Cette nouvelle étape judiciaire intervient alors que plusieurs témoins sont appelés à éclairer les circonstances des événements faisant l’objet des poursuites.

Un témoignage scruté par le tribunal
À la barre, le militaire a été interrogé sur son implication présumée et sur les relations qu’il entretenait avec les différents protagonistes du dossier. Son témoignage, parfois marqué par des zones d’ombre et des précisions apportées aux questions des juges, a retenu l’attention des parties au procès.
Les débats ont notamment porté sur les faits reprochés et sur le rôle qu’aurait joué chacun des acteurs cités dans cette affaire.

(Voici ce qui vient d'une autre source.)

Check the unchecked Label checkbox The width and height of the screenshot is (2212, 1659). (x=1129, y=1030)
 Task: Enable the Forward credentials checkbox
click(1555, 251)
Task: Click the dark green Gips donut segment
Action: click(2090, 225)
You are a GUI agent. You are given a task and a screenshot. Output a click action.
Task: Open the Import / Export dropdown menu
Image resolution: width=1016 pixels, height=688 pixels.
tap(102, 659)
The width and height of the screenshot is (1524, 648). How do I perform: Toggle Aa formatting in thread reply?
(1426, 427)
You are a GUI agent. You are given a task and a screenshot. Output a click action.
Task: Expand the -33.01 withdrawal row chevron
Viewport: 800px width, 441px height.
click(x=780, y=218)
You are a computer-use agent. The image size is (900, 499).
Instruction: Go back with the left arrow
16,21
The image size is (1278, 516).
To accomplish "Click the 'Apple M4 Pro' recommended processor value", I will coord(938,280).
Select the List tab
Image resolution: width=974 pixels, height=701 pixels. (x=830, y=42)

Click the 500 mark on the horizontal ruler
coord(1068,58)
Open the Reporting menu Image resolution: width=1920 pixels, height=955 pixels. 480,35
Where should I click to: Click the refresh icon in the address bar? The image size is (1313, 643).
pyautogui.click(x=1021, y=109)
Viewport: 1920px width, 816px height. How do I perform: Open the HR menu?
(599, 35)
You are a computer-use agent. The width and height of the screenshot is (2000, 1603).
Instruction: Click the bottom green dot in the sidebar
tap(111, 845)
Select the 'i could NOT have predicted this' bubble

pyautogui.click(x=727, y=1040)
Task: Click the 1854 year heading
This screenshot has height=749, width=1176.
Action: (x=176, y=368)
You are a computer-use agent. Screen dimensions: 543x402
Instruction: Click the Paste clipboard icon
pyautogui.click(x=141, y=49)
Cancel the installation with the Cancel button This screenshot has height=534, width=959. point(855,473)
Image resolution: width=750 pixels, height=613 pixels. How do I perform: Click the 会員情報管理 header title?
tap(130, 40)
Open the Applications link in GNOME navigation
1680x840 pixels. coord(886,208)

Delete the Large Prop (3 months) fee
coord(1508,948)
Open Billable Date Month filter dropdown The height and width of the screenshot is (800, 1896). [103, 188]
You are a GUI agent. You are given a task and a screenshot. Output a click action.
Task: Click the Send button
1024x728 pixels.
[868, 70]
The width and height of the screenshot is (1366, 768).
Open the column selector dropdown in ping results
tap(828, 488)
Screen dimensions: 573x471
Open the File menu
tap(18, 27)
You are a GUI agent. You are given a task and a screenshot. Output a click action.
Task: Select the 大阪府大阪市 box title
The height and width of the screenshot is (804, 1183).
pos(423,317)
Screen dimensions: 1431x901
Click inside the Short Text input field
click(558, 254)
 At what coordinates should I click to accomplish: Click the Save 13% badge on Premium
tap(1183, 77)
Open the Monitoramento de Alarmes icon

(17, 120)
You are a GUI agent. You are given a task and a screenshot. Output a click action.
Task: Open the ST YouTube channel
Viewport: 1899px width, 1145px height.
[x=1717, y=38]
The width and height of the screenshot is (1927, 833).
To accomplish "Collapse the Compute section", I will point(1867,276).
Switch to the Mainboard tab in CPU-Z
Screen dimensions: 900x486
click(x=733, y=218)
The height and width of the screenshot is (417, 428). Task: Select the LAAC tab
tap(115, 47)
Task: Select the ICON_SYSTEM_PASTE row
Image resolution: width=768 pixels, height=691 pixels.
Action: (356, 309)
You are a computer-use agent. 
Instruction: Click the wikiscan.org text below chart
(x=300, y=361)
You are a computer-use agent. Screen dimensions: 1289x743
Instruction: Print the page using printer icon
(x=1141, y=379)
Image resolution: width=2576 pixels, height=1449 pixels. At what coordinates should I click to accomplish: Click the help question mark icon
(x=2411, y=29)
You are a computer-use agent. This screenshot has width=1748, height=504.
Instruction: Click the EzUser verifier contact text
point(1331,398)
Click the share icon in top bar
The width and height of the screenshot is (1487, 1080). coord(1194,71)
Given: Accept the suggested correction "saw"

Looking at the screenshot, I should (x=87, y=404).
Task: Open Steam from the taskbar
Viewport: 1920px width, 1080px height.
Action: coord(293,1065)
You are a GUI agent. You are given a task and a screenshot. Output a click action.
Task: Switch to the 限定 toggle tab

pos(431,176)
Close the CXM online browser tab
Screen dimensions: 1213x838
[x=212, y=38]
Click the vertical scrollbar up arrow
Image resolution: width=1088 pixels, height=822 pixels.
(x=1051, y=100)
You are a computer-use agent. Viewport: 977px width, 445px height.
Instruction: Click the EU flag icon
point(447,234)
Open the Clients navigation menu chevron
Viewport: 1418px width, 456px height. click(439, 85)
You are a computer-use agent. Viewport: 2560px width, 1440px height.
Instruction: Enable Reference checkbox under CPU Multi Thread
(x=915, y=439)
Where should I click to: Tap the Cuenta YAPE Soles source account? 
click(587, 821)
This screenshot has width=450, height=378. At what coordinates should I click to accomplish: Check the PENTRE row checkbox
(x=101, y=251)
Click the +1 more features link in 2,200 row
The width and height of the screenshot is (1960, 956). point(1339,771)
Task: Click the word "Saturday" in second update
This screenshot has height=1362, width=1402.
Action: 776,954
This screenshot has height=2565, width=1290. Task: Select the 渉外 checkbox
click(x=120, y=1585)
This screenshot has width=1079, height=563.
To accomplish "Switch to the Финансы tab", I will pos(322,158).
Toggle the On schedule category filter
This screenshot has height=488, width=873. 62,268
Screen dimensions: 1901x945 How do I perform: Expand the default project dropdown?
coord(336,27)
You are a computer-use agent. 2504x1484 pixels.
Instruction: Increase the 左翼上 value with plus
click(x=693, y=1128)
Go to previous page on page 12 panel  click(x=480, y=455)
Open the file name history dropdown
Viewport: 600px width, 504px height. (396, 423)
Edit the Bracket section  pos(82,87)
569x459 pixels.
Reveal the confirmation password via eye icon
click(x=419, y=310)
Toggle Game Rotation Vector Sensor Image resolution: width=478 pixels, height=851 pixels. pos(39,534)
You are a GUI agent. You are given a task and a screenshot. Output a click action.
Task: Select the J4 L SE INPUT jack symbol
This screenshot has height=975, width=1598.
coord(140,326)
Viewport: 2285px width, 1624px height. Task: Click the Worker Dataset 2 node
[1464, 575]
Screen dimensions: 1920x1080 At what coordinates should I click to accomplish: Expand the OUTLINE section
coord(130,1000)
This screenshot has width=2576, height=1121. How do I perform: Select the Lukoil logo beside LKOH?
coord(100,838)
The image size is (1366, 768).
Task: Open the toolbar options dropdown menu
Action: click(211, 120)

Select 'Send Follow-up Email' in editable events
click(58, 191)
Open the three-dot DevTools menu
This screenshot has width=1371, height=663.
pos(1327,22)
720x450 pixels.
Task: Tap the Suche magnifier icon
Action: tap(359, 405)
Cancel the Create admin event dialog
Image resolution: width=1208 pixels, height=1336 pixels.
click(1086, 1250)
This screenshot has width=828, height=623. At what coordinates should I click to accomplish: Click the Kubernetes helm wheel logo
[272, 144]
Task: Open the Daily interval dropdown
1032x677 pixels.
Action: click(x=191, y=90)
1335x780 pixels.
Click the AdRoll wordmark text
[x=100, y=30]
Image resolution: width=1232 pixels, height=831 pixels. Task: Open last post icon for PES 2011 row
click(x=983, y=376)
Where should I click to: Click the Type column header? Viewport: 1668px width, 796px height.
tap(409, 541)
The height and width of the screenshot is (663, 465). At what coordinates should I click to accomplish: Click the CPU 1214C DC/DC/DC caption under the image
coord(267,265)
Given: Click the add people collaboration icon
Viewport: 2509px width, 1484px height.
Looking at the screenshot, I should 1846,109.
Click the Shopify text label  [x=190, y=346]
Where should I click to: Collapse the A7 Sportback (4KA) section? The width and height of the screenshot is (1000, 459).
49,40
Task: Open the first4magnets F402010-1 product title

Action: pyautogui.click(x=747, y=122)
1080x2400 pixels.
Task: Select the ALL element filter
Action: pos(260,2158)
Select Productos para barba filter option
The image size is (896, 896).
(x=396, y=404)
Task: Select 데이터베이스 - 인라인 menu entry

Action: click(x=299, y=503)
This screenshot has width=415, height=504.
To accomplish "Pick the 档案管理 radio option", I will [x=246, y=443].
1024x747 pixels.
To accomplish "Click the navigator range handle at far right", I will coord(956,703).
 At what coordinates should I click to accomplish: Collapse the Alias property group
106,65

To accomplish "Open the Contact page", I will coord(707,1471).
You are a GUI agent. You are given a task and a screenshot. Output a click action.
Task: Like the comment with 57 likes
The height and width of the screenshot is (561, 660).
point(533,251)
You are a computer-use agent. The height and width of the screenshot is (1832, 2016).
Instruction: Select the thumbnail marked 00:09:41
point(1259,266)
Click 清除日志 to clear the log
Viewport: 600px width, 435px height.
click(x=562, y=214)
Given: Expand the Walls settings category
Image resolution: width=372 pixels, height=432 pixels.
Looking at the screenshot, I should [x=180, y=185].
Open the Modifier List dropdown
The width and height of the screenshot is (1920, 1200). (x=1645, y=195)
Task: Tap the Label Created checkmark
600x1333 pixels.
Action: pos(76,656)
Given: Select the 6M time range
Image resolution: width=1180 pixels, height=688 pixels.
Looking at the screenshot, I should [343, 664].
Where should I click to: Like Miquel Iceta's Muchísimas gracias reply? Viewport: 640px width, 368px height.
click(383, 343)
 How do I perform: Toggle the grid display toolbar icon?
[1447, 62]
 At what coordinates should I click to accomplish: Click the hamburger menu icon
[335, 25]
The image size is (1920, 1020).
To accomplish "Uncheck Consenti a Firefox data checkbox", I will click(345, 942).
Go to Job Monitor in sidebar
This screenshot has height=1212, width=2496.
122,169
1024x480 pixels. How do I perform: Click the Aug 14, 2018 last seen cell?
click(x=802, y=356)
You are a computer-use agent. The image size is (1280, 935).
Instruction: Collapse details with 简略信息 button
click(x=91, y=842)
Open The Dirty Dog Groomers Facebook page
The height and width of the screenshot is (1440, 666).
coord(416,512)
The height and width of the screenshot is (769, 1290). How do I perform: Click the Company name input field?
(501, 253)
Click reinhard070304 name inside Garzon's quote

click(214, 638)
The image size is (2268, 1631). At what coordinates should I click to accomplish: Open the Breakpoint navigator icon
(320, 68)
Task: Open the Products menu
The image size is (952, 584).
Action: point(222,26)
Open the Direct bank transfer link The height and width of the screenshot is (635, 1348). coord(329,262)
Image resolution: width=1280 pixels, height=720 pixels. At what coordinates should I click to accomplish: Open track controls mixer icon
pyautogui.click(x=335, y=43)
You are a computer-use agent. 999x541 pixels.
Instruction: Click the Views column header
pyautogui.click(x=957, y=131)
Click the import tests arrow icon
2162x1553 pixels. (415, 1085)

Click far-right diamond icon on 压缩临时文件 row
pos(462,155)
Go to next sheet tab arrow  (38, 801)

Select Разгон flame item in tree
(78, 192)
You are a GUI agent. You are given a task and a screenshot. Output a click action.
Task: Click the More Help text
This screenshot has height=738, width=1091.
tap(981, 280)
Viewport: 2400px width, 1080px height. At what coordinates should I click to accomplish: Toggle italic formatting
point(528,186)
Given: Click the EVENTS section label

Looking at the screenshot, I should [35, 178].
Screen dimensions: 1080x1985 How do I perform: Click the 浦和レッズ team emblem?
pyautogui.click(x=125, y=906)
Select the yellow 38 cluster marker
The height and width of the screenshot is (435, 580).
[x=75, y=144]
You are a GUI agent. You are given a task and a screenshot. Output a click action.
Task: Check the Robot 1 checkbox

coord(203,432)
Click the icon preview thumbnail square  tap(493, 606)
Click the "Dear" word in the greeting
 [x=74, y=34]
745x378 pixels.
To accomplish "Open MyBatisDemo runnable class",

Une procédure qui suit son cours
La comparution de ce témoin s’inscrit dans la phase d’instruction du procès, où le tribunal cherche à établir les responsabilités éventuelles de chaque personne impliquée. Les avocats de la défense comme ceux des parties concernées ont eu l’occasion de poser leurs questions afin de confronter les différentes versions.
Les audiences devraient se poursuivre avec d’autres témoignages et la production d’éléments susceptibles d’éclairer davantage les juges.
Une affaire très suivie
Depuis son ouverture, le dossier Rebo Tchulo attire une forte attention médiatique et suscite de nombreuses réactions sur les réseaux sociaux et dans l’opinion publique. Toutefois, conformément aux principes de la justice, les personnes mises en cause bénéficient de la présomption d’innocence jusqu’à une décision judiciaire définitive.
Le tribunal poursuivra l’examen du dossier lors des prochaines audiences avant de se prononcer sur les faits qui lui sont soumis.